The pandemic is also forcing companies to change the way they work. From one day to the next, they have had to implement remote working, with those which have done it effectively setting themselves apart from their competitors. Companies which already had systems in place to allow staff to work from home have clearly adapted much better to this change.
Despite the fact that no one knows for certain what the return to normality will look like, it is clear that there is going to be a new ‘normal’. The measures which will most likely be adopted, either in the form of laws or guidelines, will undoubtedly mean our offices will not be the same places as before. Limited capacity and rules for distances between desks mean offices will no longer have enough space for all the staff who worked there before the pandemic began. As a result, remote working will continue to be widely used.
There are many aspects to bear in mind when implementing remote working, one of the most important of these being cybersecurity. Remote working does away with the walls of the office, with staff being able to work from any location, meaning IT teams have to be more vigilant than ever regarding security. While it is true that the majority of companies were already using remote working to a greater or lesser extent, the big challenge involved in implementing it on a mass scale for all staff is that some are more used to it and more aware of matters of cybersecurity than others. After all, a chain is only as strong as its weakest link.
Successfully implementing remote working also means taking into account the ‘hybrid’ way in which most companies work, combining on-premise applications, whether developed in house or by third parties, and others which use public cloud-based systems (IaaS, PaaS, SaaS).

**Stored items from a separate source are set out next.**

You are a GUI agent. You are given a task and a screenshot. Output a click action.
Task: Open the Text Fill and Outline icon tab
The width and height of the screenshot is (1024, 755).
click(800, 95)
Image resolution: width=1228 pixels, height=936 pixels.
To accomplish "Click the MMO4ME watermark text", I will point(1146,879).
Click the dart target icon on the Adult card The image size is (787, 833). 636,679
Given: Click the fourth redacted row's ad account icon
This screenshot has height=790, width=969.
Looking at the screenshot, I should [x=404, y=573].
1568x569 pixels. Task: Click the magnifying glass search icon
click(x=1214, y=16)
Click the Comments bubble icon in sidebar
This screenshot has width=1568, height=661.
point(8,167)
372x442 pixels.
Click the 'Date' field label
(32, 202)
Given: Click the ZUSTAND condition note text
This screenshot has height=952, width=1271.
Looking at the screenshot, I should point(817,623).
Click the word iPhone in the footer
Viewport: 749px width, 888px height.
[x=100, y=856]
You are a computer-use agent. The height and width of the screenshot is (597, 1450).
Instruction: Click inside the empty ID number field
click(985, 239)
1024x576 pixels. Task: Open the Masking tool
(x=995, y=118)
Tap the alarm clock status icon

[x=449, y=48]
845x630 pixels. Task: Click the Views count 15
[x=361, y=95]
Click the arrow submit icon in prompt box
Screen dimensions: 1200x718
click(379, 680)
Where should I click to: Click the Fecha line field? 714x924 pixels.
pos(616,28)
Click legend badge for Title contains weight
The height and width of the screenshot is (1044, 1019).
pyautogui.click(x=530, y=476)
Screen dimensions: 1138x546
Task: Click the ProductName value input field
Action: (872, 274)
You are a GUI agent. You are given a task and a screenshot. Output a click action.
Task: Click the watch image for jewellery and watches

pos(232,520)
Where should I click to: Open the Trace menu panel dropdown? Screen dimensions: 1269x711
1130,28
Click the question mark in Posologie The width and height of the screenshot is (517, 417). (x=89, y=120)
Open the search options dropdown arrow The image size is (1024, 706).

All this is going to mean companies will have to introduce a whole host of measures, including running employee awareness initiatives, introducing information security management systems which comply with applicable standards (National Security Framework or ISO 27001), reinforcing physical infrastructure, following security policies in place when doing the above, introducing security monitoring and assessment tools, standardising computers used by staff, homogenising the hybrid world, etc.
If up until now this was important, with wide-scale remote working it is set to become a matter of life or death for companies, which will now be divided into those that are able to withstand inevitable attacks from cybercriminals and those which are not.
All this may seem overwhelming for companies, which must provide their customers with a good service or product whilst getting to grips with these complex issues. Therefore, our advice for them would be to ensure they have an excellent IT team, as well as collaborate with and seek advice from solid partners with experience in implementing end-to-end cybersecurity solutions.